» YOUR INSTRUCTIONS
Using the abstract on magnetic resonance elastography for polymer-gel dosimetry phantoms, explain why periodic mechanical external forces of 100-400 Hz were applied to the samples.

» EXCERPT
· · · ·

Quantitative magnetic resonance elastography for polymer-gel dosimetry phantoms.

Commonly dose-responses of conventional dosimetric methods are affected by a saturation dose and are known to be limited when the delivered dose is relatively high. In contrast, elastic properties of polymer-gel dosimeter phantoms play major roles in a new dosimetry technique using magnetic resonance elastography (MRE). A single volume of polymer-gel dosimeter solution containing methacrylic and ascorbic acid in gelatin initiated by copper was prepared. The material was subsequently stored in cylindrical containers for future use as a biological tissue-mimicking phantom material. The phantom material was irradiated with gamma rays, where absorbed doses of 10-50 Gy were delivered. To study the dynamic elastic behaviour, periodic mechanical external forces of 100-400 Hz were applied to generate shear waves in the samples. The radiation-induced changes in the shear modulus of the samples were estimated from wave-displacement images and converted to elastograms. The smallest and largest shear modulus values were approximately 2.10 ± 0.64 and 35.26 ± 2.85 kPa, respectively. The dynamic elastic response of the polymer-gel dosimeters showed an increased dependency with frequency. A linear relationship (R = 0.996) was observed between the integrated area and the absorbed dose of the samples. The elastograms clearly showed that the largest shear modulus values were in the irradiated region of the polymer-gel dosimeter phantoms. Quantitative values of the shear modulus of polymer-gel dosimeters were estimated using MRE.

· · · ·

» RAW DATA
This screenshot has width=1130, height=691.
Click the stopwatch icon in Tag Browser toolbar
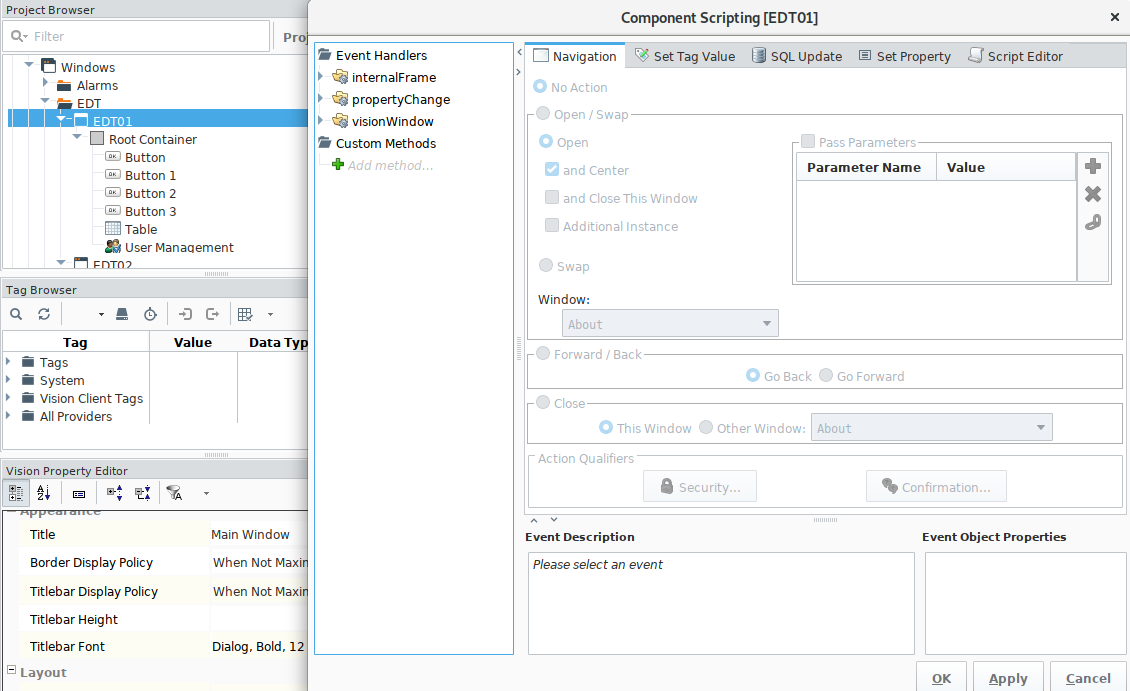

· · · ·

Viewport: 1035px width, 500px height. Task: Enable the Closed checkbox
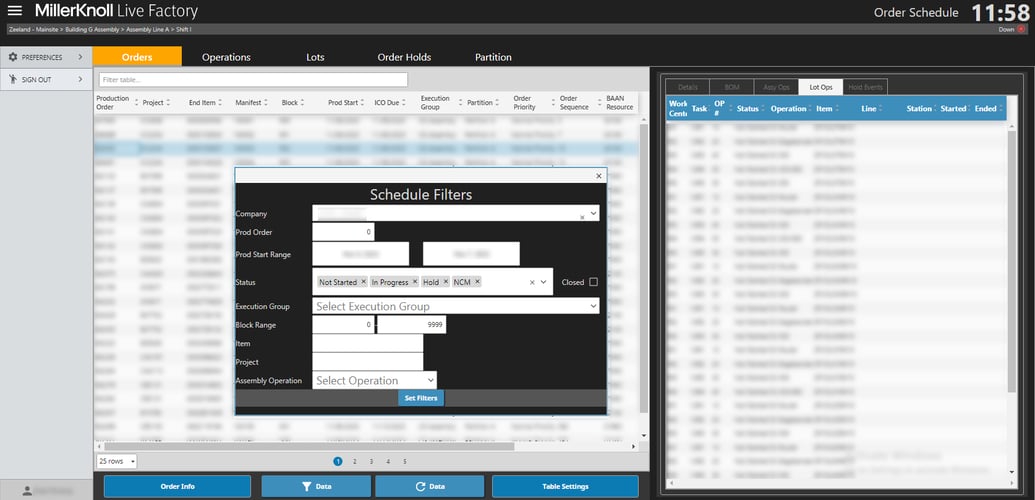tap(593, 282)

· · · ·

» RESULT FOR THIS TASK
The forces were applied to generate shear waves in the samples so that their dynamic elastic behavior could be studied. The radiation-induced changes in shear modulus were then estimated from the resulting wave-displacement images.